### Work instructions
Return the data below as a JSON list of strings, one string per line, omitting blank lines and the pictures.

+-------+

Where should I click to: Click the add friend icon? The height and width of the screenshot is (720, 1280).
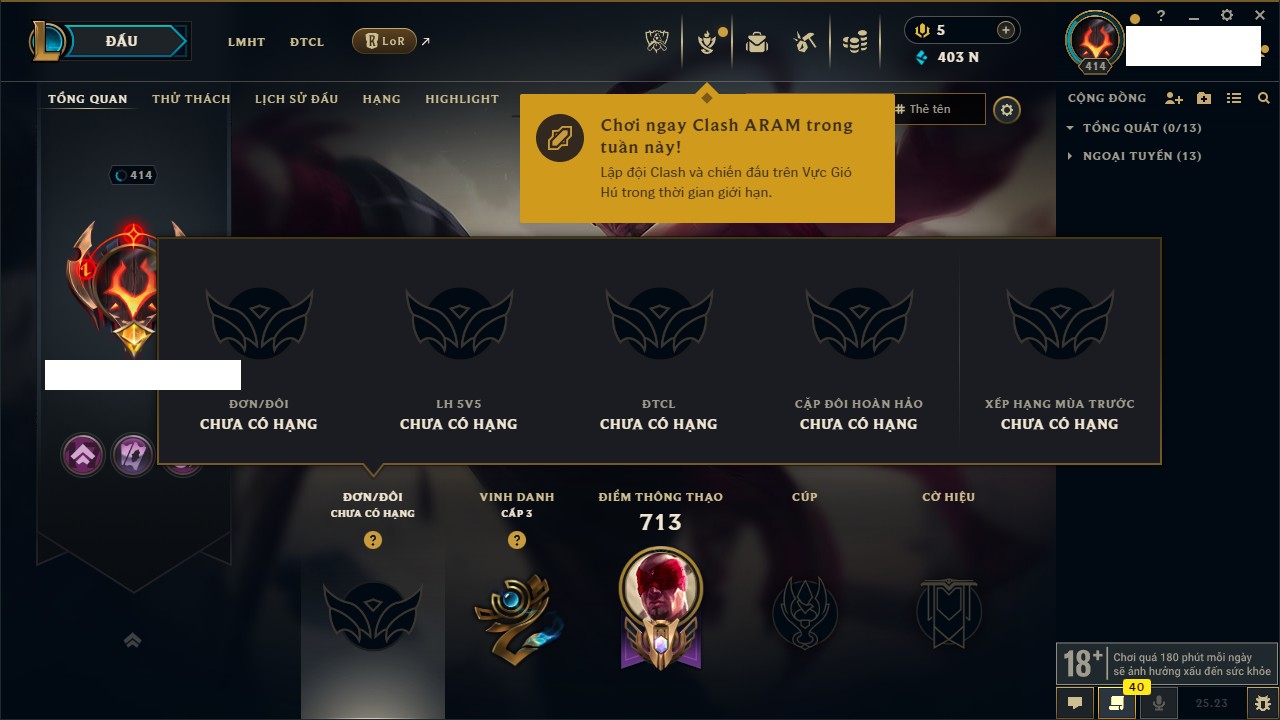pyautogui.click(x=1174, y=98)
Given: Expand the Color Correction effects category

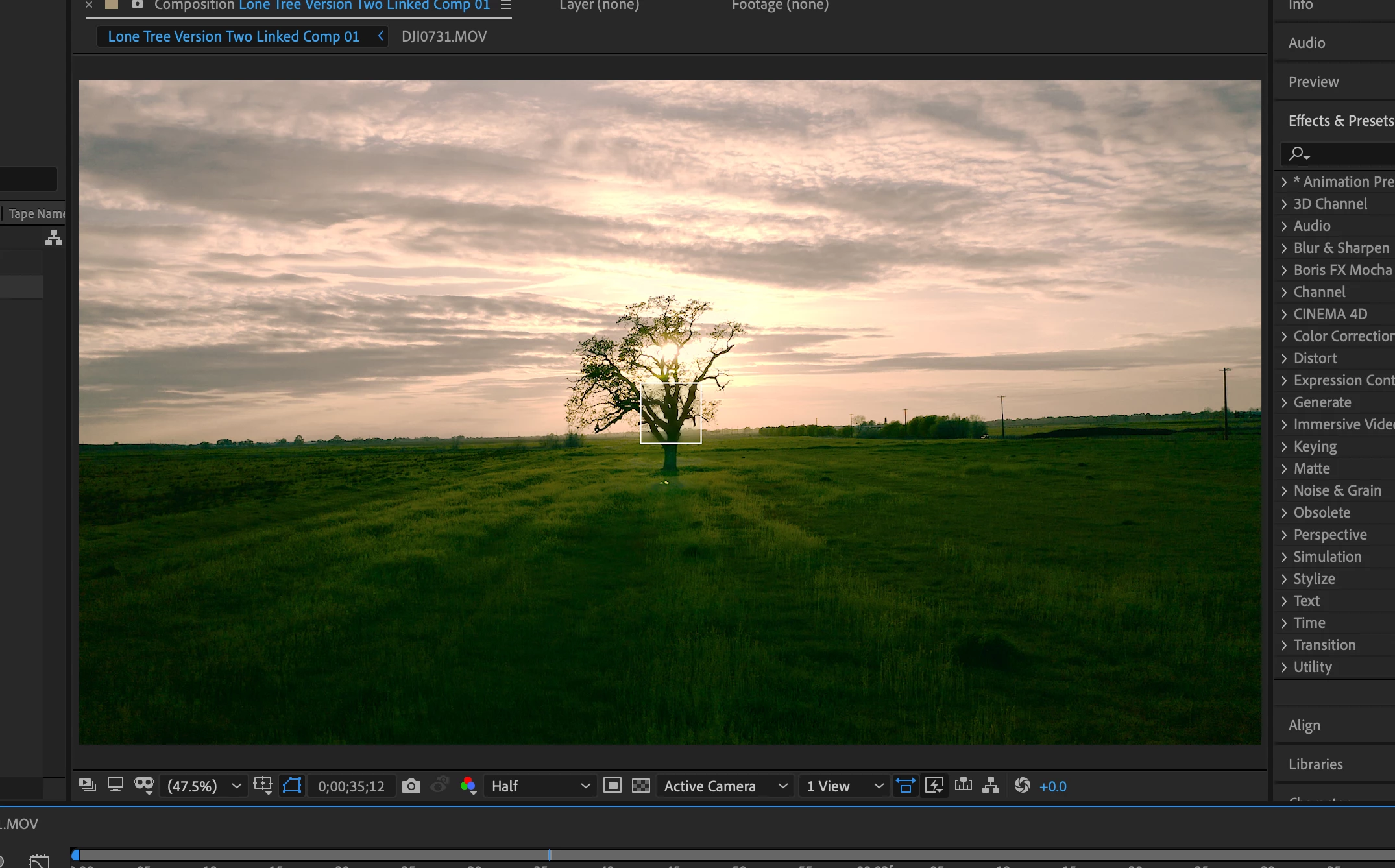Looking at the screenshot, I should pyautogui.click(x=1342, y=336).
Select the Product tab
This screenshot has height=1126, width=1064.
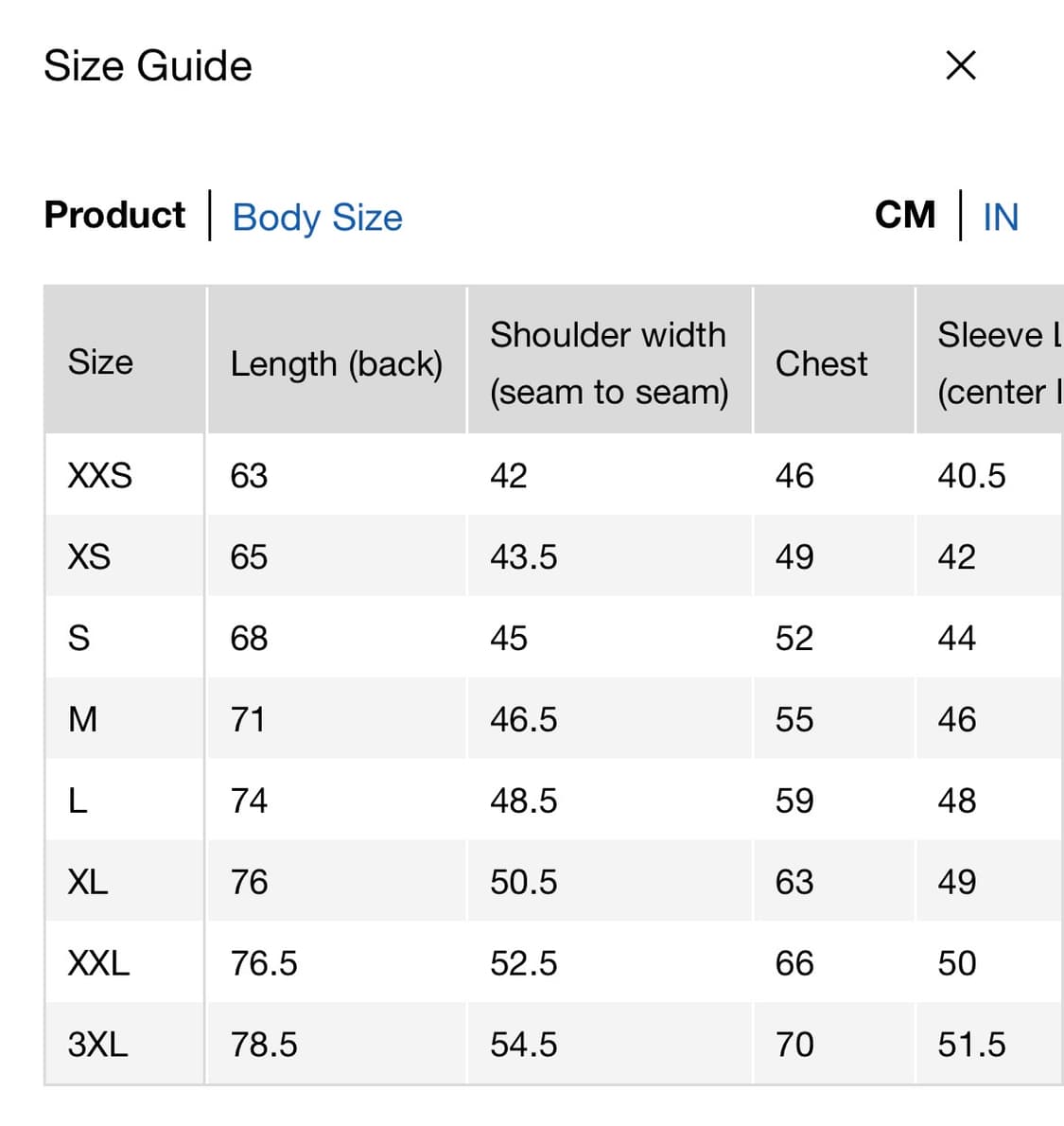pyautogui.click(x=114, y=215)
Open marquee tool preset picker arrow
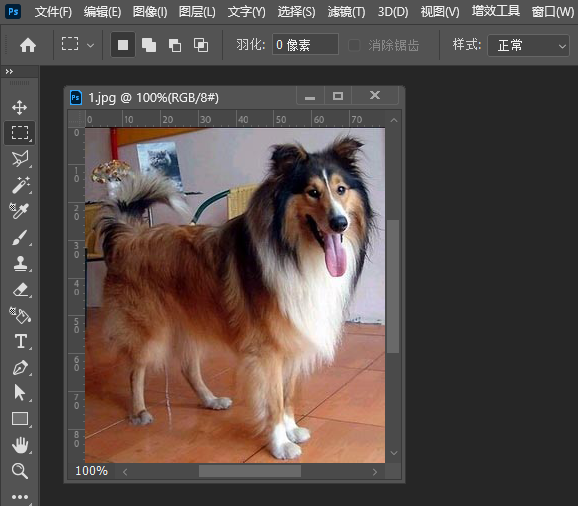This screenshot has height=506, width=578. (x=90, y=46)
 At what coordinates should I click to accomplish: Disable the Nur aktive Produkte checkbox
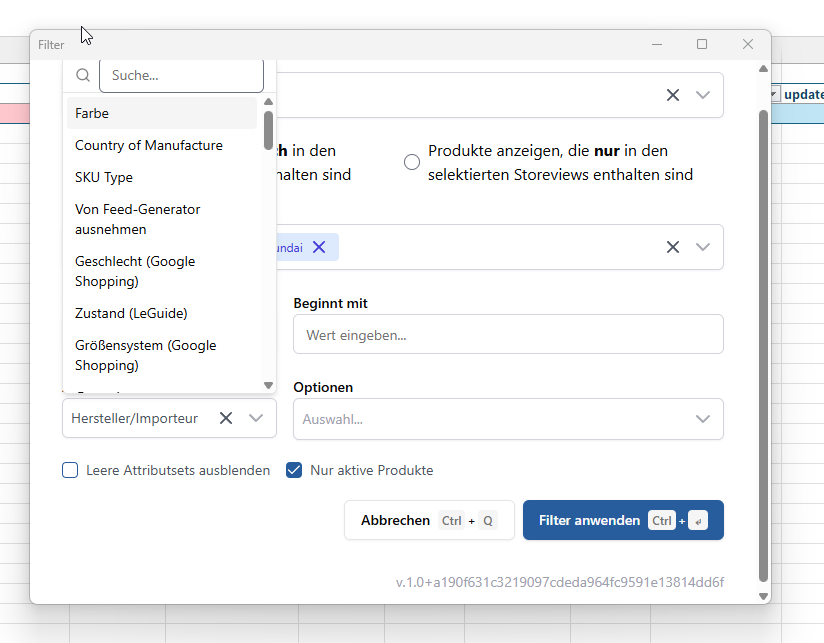tap(294, 470)
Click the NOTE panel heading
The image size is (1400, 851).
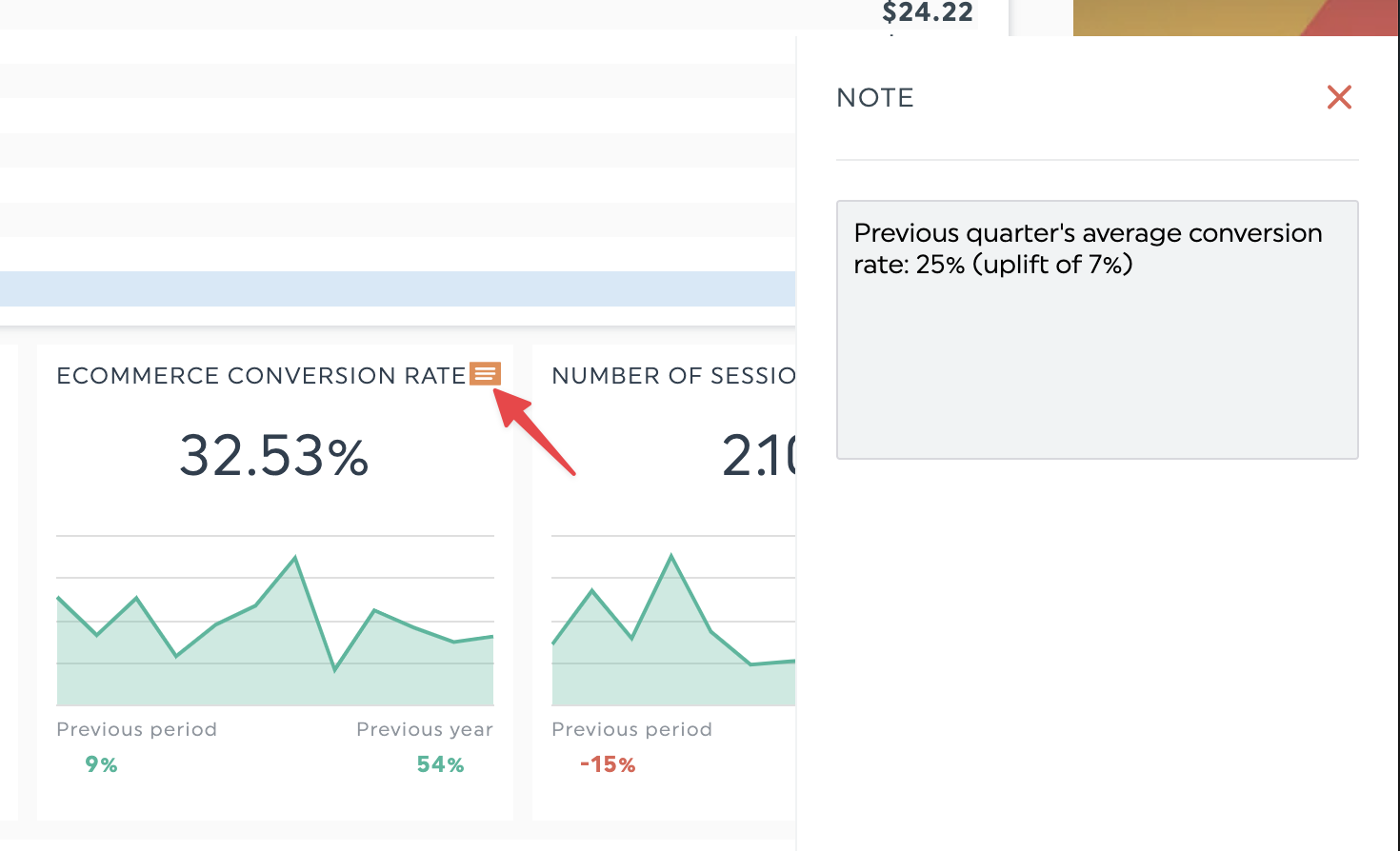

+-------+

### Response to the exercise
[
  "Where should I click to: Click the add friend icon? The height and width of the screenshot is (720, 1280).",
  "pyautogui.click(x=1174, y=98)",
  "Given: Expand the Color Correction effects category",
  "Looking at the screenshot, I should pyautogui.click(x=1342, y=336).",
  "Select the Product tab",
  "This screenshot has height=1126, width=1064.",
  "pyautogui.click(x=114, y=215)",
  "Open marquee tool preset picker arrow",
  "This screenshot has height=506, width=578. (x=90, y=46)",
  " At what coordinates should I click to accomplish: Disable the Nur aktive Produkte checkbox",
  "tap(294, 470)",
  "Click the NOTE panel heading",
  "The image size is (1400, 851)."
]